Records drawn from a dataset:
::::
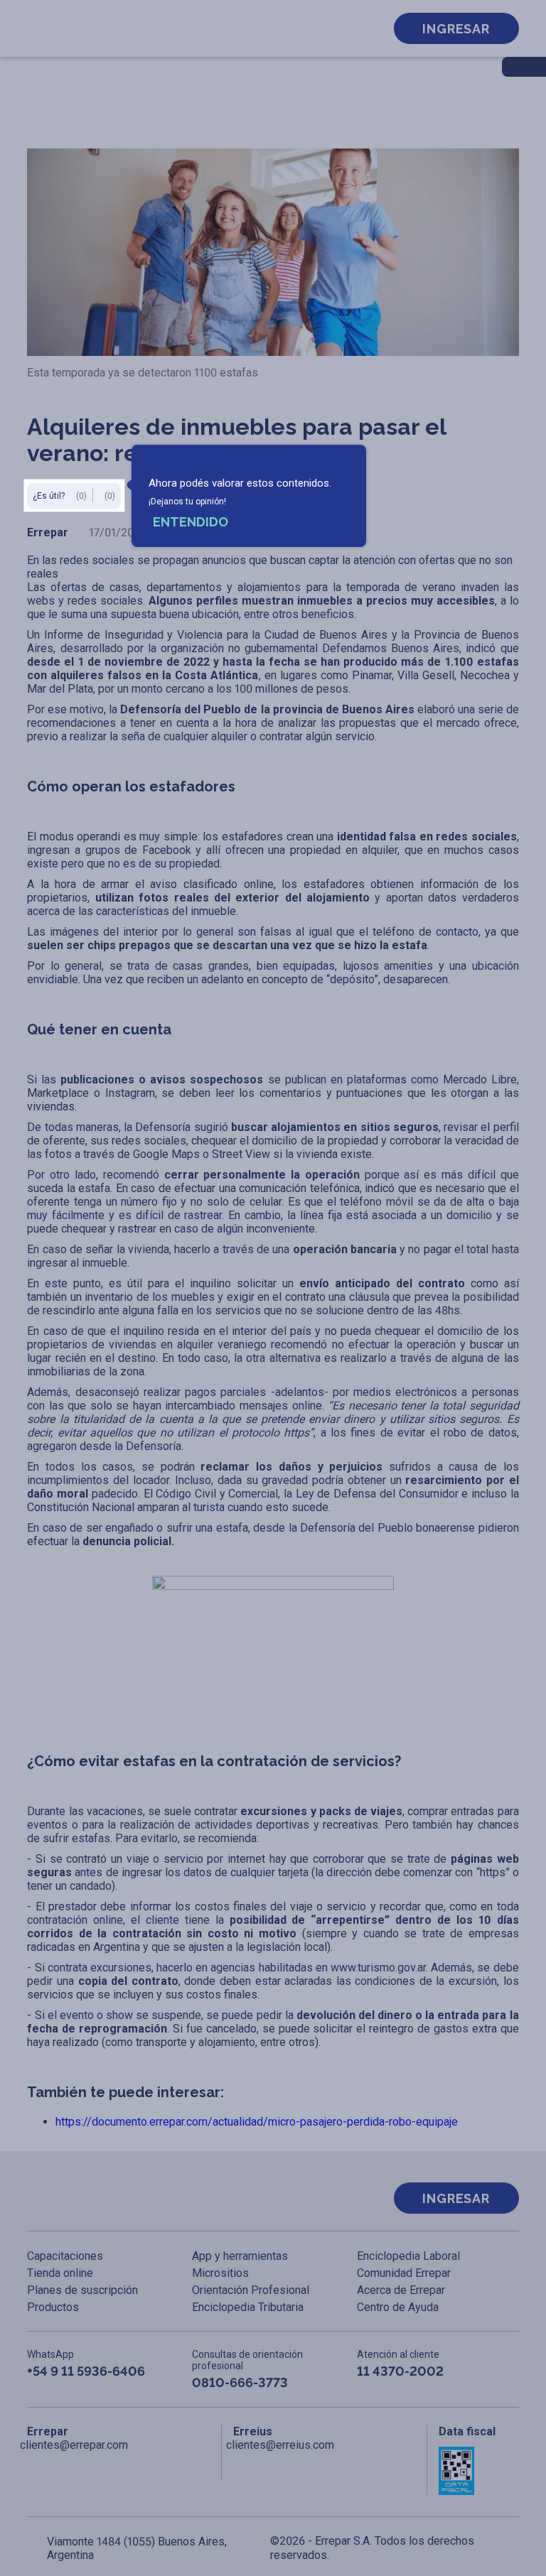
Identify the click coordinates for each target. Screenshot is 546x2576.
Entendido (190, 521)
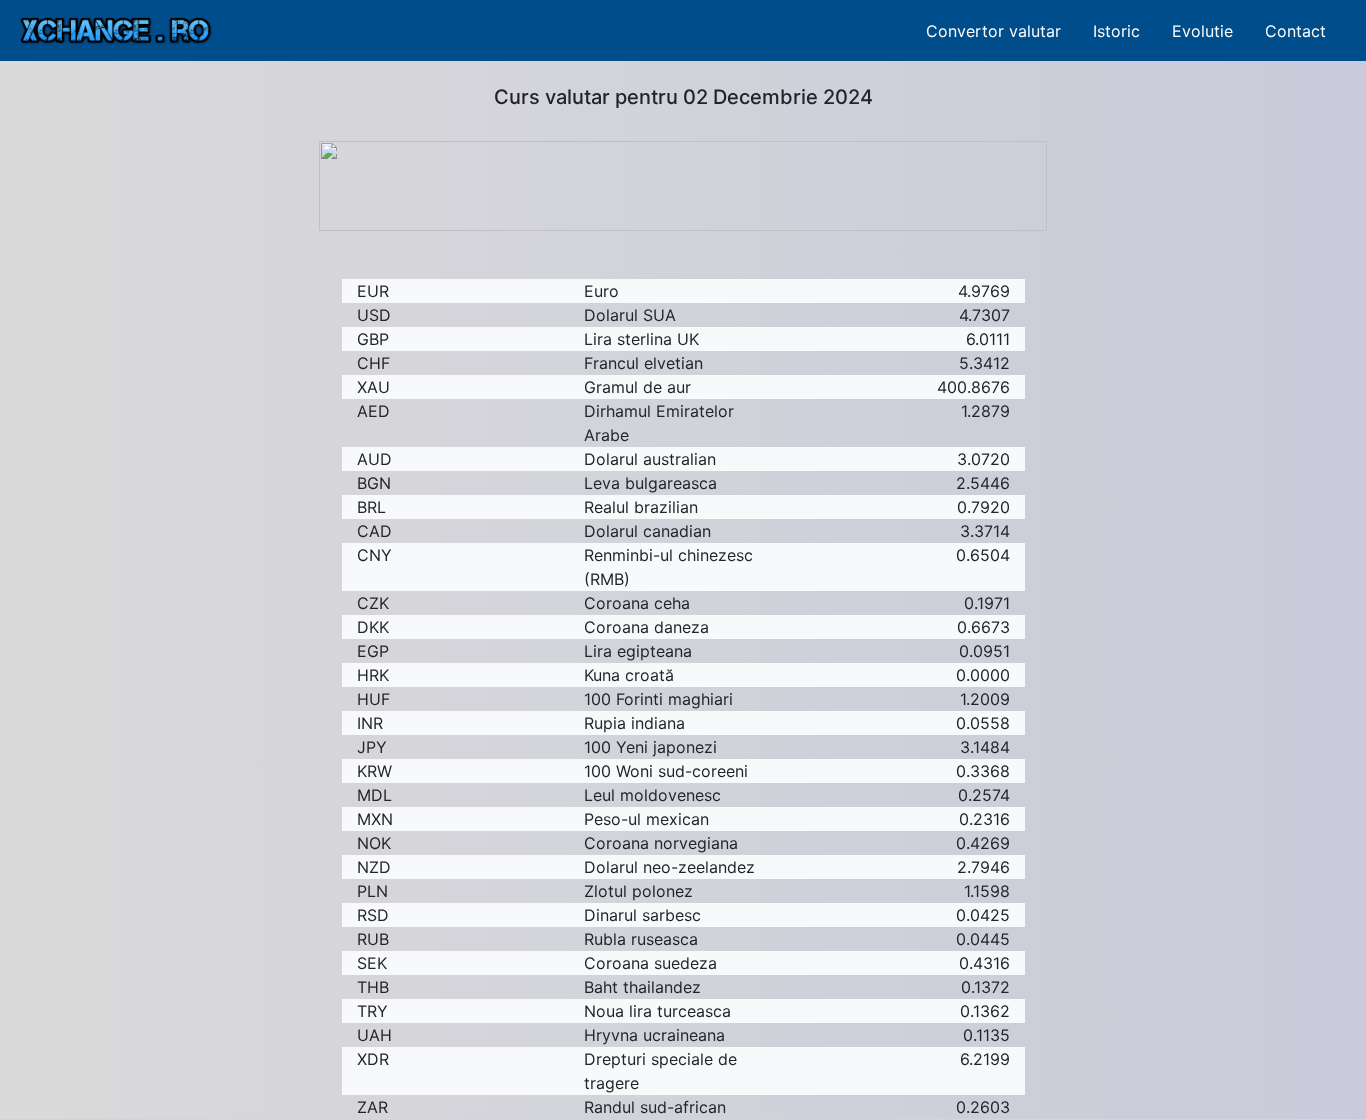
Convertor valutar (993, 31)
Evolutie (1202, 31)
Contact (1295, 31)
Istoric (1116, 31)
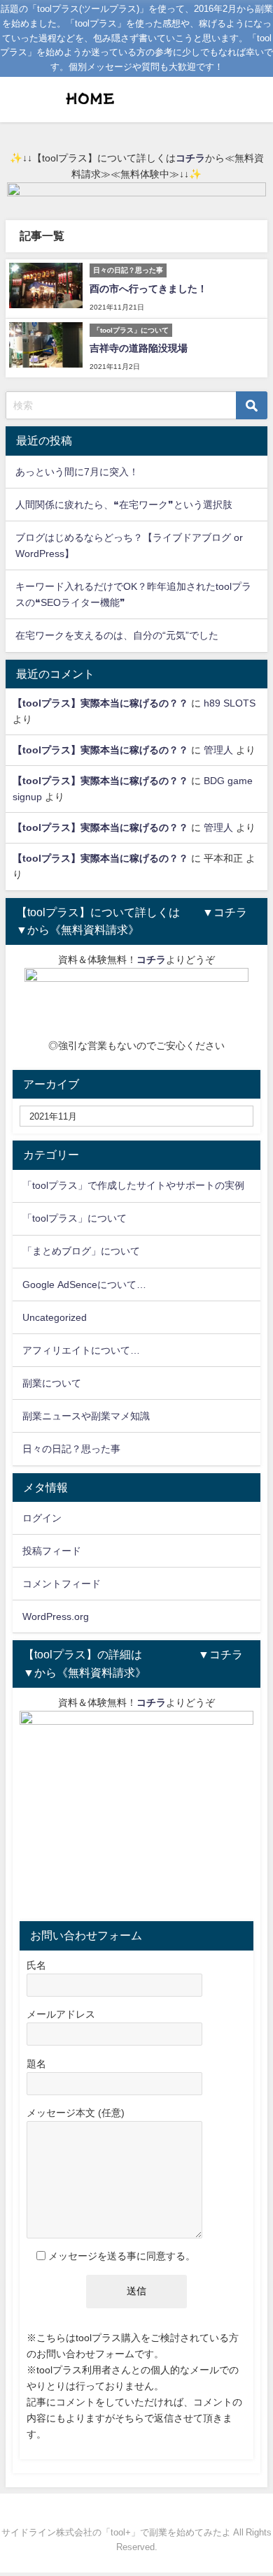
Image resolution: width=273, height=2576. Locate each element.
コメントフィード (61, 1584)
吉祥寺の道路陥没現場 (139, 348)
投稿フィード (51, 1551)
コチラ (190, 158)
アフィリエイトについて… (81, 1350)
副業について (51, 1383)
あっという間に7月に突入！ (77, 472)
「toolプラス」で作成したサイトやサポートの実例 (133, 1185)
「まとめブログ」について (81, 1251)
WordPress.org (55, 1616)
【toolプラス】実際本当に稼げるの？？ (100, 703)
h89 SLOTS (229, 703)
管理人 (218, 750)
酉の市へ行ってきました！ (148, 289)
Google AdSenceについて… (84, 1284)
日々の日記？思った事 (71, 1449)
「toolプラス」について (74, 1218)
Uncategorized (54, 1317)
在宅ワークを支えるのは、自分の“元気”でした (116, 635)
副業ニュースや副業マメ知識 (86, 1416)
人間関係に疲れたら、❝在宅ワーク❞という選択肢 (123, 504)
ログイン (42, 1518)
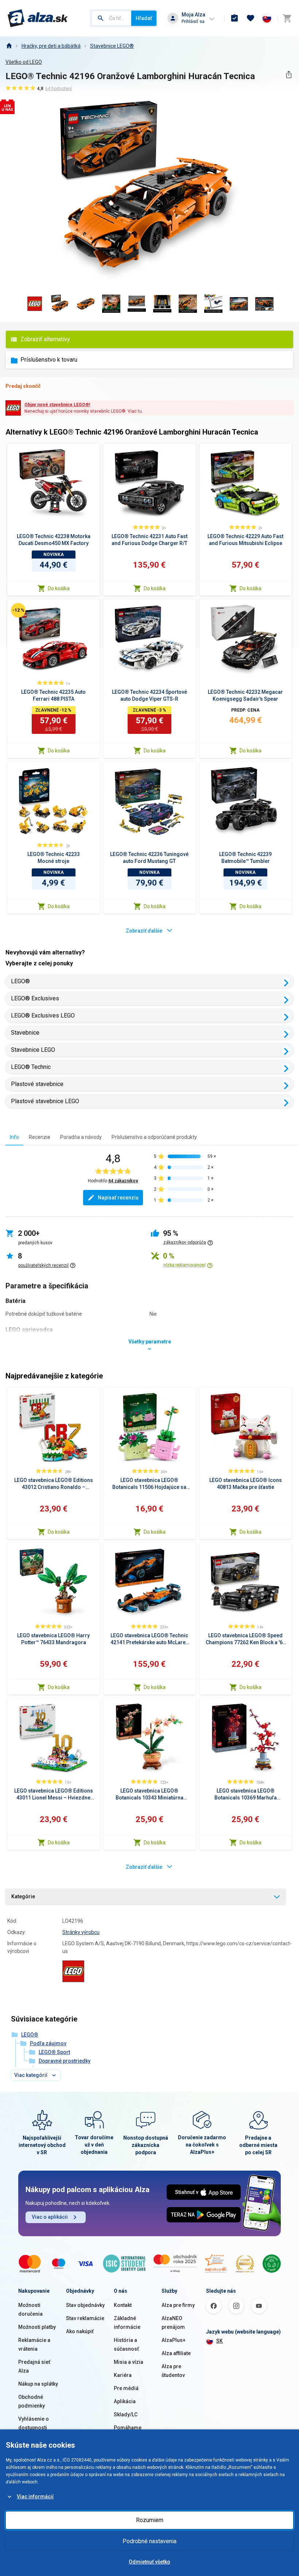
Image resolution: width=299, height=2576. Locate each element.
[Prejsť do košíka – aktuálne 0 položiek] (287, 18)
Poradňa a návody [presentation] (81, 1137)
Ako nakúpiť (80, 2331)
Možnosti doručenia (30, 2309)
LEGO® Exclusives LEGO (43, 1015)
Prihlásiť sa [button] (193, 21)
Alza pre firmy (178, 2305)
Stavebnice (25, 1032)
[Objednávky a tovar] (234, 18)
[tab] (14, 1136)
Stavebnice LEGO (33, 1049)
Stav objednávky (85, 2305)
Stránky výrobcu (81, 1932)
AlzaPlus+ (174, 2340)
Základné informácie (127, 2322)
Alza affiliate (176, 2353)
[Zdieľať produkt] (289, 74)
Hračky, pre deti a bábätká (51, 46)
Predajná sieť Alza (34, 2366)
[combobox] (111, 18)
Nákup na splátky (38, 2384)
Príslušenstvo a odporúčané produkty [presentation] (154, 1137)
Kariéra (123, 2375)
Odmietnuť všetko (149, 2562)
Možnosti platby (37, 2327)
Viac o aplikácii (50, 2217)
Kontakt (123, 2305)
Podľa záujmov (48, 2043)
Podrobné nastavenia (149, 2541)
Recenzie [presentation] (39, 1137)
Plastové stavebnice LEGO (45, 1101)
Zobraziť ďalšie (144, 931)
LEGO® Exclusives (35, 998)
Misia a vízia (128, 2362)
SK (219, 2341)
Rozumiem (149, 2520)
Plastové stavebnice (37, 1084)
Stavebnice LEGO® (112, 46)
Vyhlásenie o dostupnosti (33, 2423)
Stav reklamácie (85, 2318)
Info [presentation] (14, 1137)
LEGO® (20, 981)
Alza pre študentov (173, 2370)
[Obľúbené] (250, 18)
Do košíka (59, 588)
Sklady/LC (125, 2414)
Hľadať (144, 18)
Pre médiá (126, 2388)
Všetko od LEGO (23, 62)
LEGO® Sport (54, 2052)
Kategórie (23, 1896)
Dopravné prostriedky (64, 2061)
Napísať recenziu (118, 1198)
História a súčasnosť (126, 2344)
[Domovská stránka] (8, 46)
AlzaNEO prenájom (173, 2322)
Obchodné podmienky (31, 2401)
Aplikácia (125, 2401)
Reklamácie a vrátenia (34, 2344)
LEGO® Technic (31, 1066)
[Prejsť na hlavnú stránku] (38, 18)
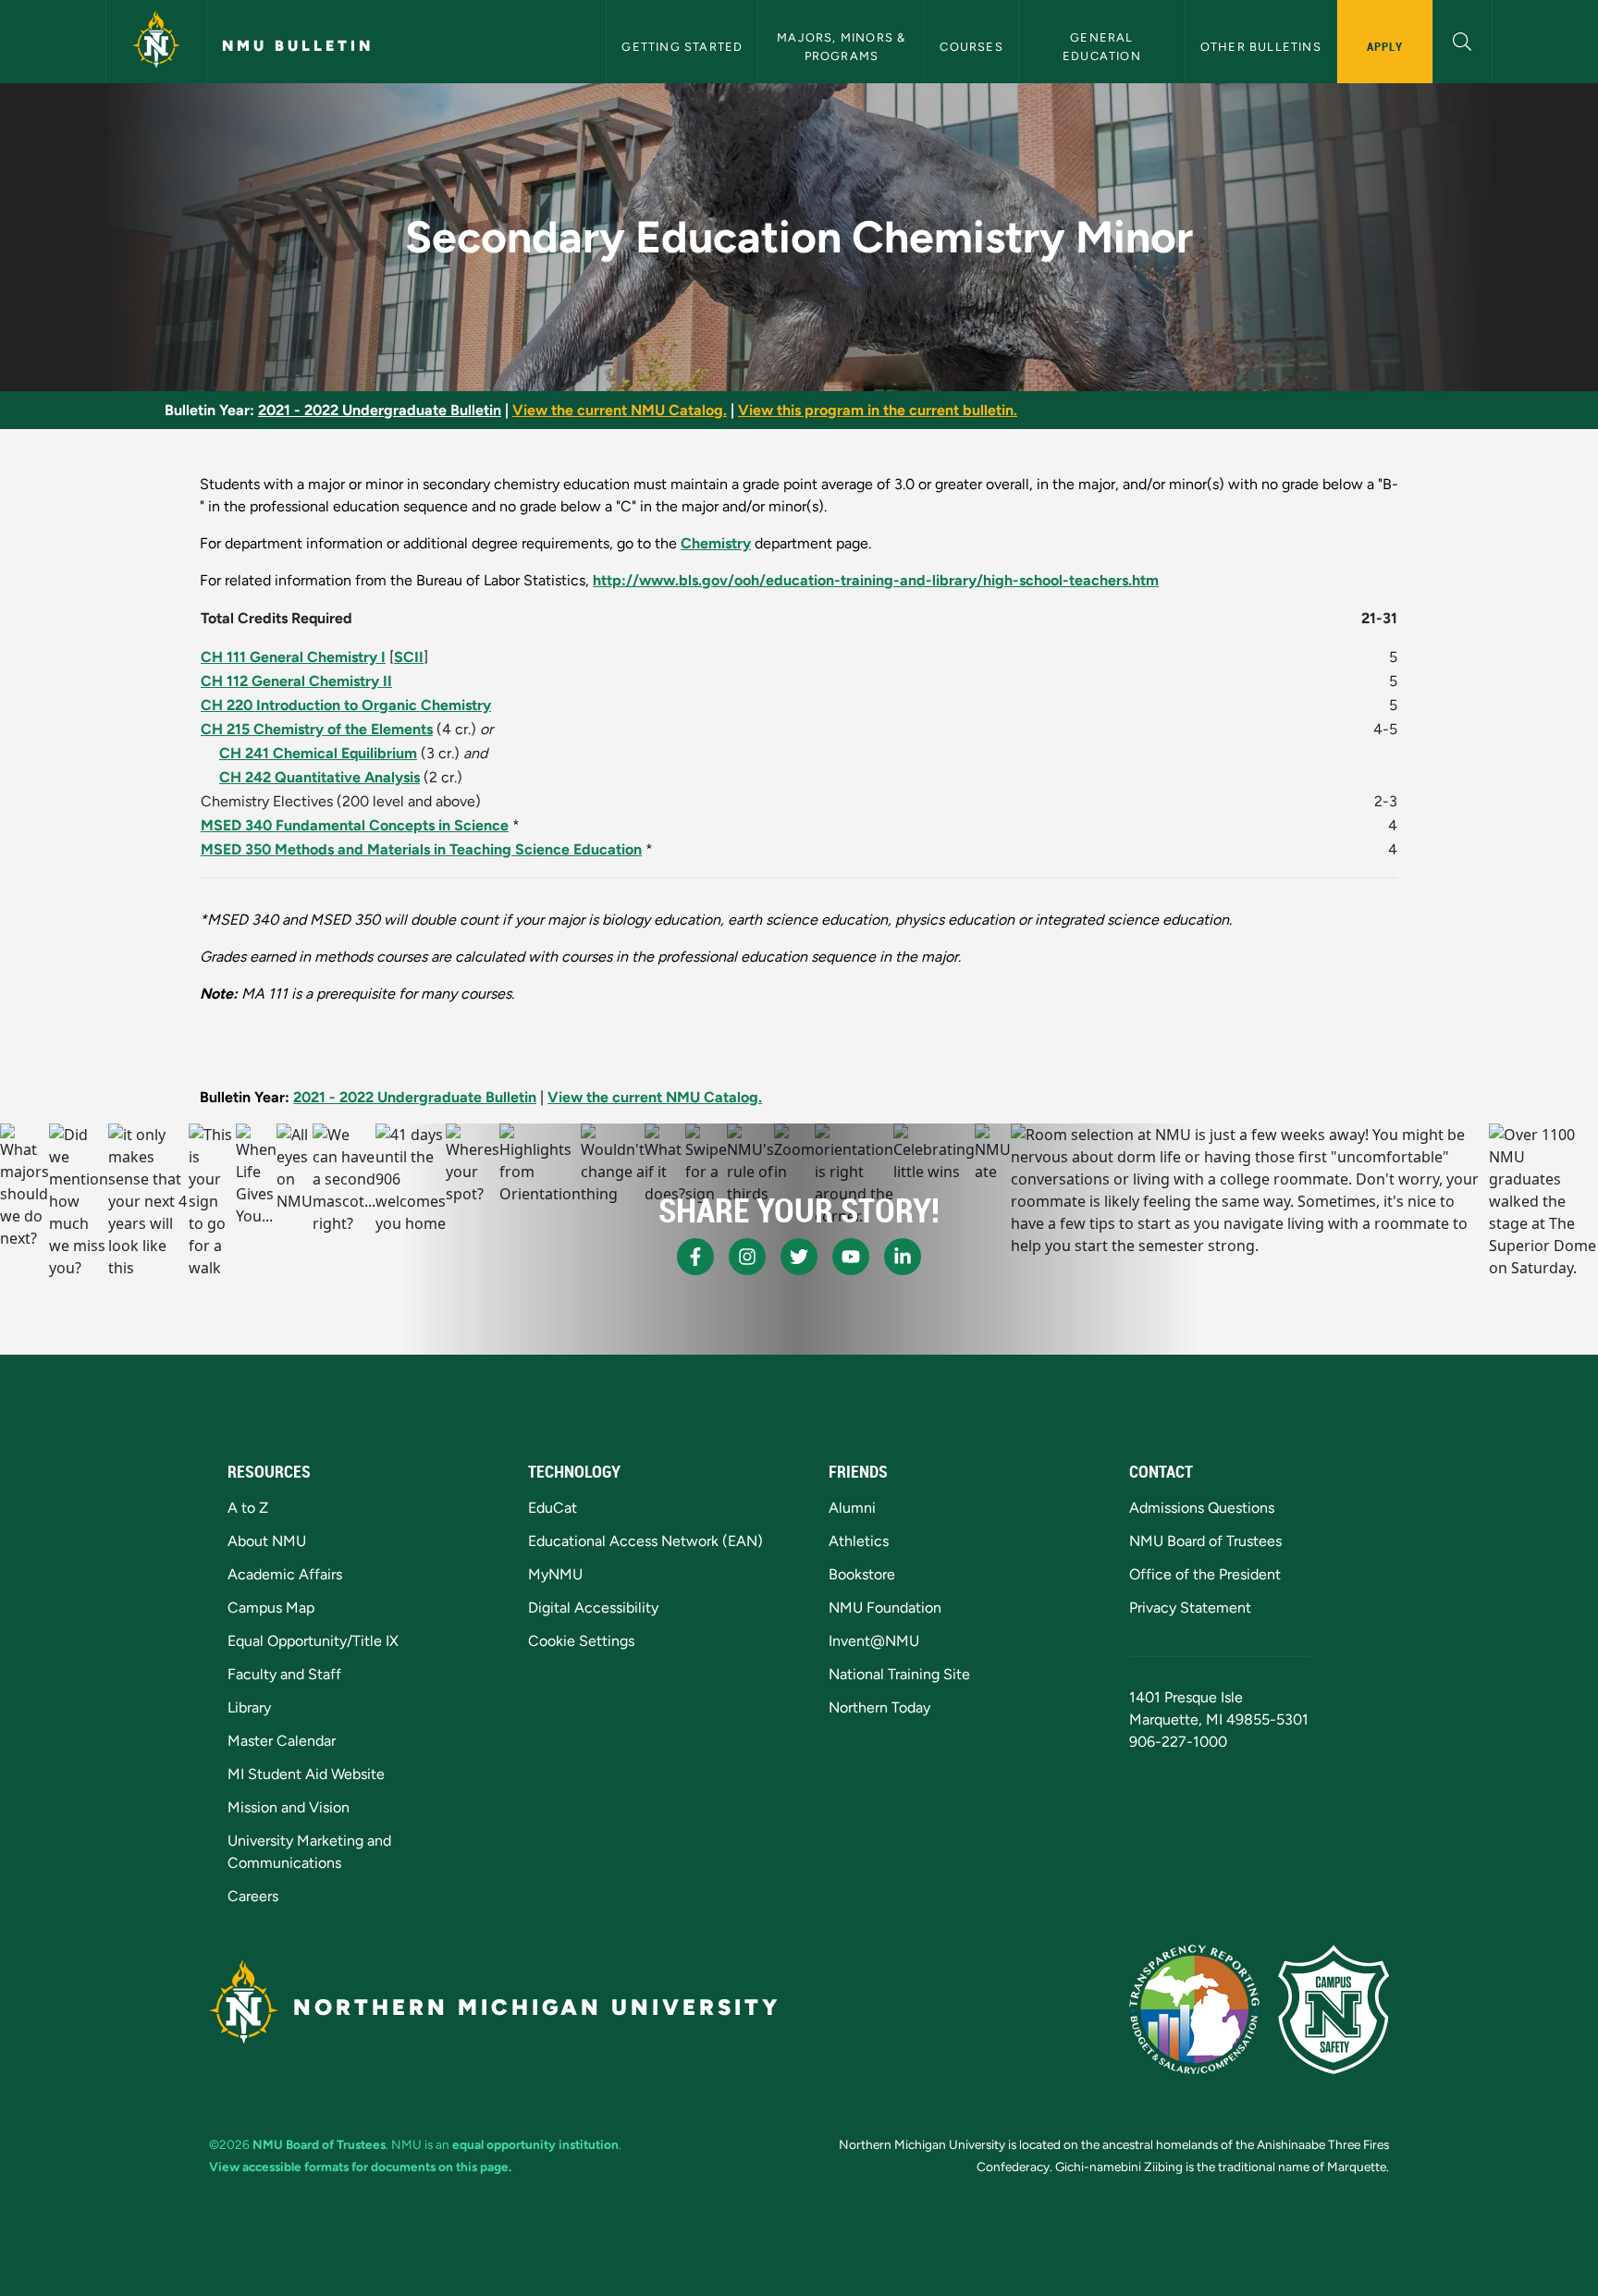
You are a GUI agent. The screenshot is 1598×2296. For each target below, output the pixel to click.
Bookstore (862, 1574)
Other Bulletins (1260, 47)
::::
§ **Task prompt**: Each entry above is to be written out exactly. The pictures stay out.

§ **Answer**:
Identify the click coordinates for each target. Screenshot is 546x2576.
Entendido (190, 521)
Convertor valutar (993, 31)
Evolutie (1202, 31)
Contact (1295, 31)
Istoric (1116, 31)
Image resolution: width=273, height=2576. Locate each element.
コメントフィード (61, 1584)
吉祥寺の道路陥没現場 (139, 348)
投稿フィード (51, 1551)
コチラ (190, 158)
アフィリエイトについて… (81, 1350)
副業について (51, 1383)
あっという間に7月に突入！ (77, 472)
「toolプラス」で作成したサイトやサポートの実例 (133, 1185)
「まとめブログ」について (81, 1251)
WordPress.org (55, 1616)
【toolプラス】実際本当に稼げるの？？ (100, 703)
h89 SLOTS (229, 703)
管理人 (218, 750)
酉の市へ行ってきました！ (148, 289)
Google AdSenceについて… (84, 1284)
日々の日記？思った事 (71, 1449)
「toolプラス」について (74, 1218)
Uncategorized (54, 1317)
在宅ワークを支えるのは、自分の“元気”でした (116, 635)
副業ニュースや副業マメ知識 (86, 1416)
人間関係に疲れたら、❝在宅ワーク❞という選択肢 (123, 504)
ログイン (42, 1518)
Image resolution: width=299, height=2576. Locate each element.
[Prejsť do košíka – aktuálne 0 položiek] (287, 18)
Poradňa a návody [presentation] (81, 1137)
Ako nakúpiť (80, 2331)
Možnosti doručenia (30, 2309)
LEGO® Exclusives LEGO (43, 1015)
Prihlásiť sa [button] (193, 21)
Alza pre firmy (178, 2305)
Stavebnice (25, 1032)
[Objednávky a tovar] (234, 18)
[tab] (14, 1136)
Stavebnice LEGO (33, 1049)
Stav objednávky (85, 2305)
Stránky výrobcu (81, 1932)
AlzaPlus+ (174, 2340)
Základné informácie (127, 2322)
Alza affiliate (176, 2353)
[Zdieľať produkt] (289, 74)
Hračky, pre deti a bábätká (51, 46)
Predajná sieť Alza (34, 2366)
[combobox] (111, 18)
Nákup na splátky (38, 2384)
Príslušenstvo a odporúčané produkty [presentation] (154, 1137)
Kariéra (123, 2375)
Odmietnuť všetko (149, 2562)
Možnosti platby (37, 2327)
Viac o aplikácii (50, 2217)
Kontakt (123, 2305)
Podľa záujmov (48, 2043)
Podrobné nastavenia (149, 2541)
Recenzie [presentation] (39, 1137)
Plastové stavebnice LEGO (45, 1101)
Zobraziť ďalšie (144, 931)
LEGO® Exclusives (35, 998)
Misia a vízia (128, 2362)
SK (219, 2341)
Rozumiem (149, 2520)
Plastové stavebnice (37, 1084)
Stavebnice LEGO® (112, 46)
Vyhlásenie o dostupnosti (33, 2423)
Stav reklamácie (85, 2318)
Info [presentation] (14, 1137)
LEGO® (20, 981)
Alza pre študentov (173, 2370)
[Obľúbené] (250, 18)
Do košíka (59, 588)
Sklady/LC (125, 2414)
Hľadať (144, 18)
Pre médiá (126, 2388)
Všetko od LEGO (23, 62)
LEGO® Sport (54, 2052)
Kategórie (23, 1896)
Dopravné prostriedky (64, 2061)
Napísať recenziu (118, 1198)
História a súčasnosť (126, 2344)
[Domovská stránka] (8, 46)
AlzaNEO prenájom (173, 2322)
Obchodné podmienky (31, 2401)
Aplikácia (125, 2401)
Reklamácie a vrátenia (34, 2344)
LEGO® Technic (31, 1066)
[Prejsť na hlavnú stránku] (38, 18)
You are a GUI agent. The screenshot is 1598×2296. For each target below, output the pixel to click.
Bookstore (862, 1574)
Other Bulletins (1260, 47)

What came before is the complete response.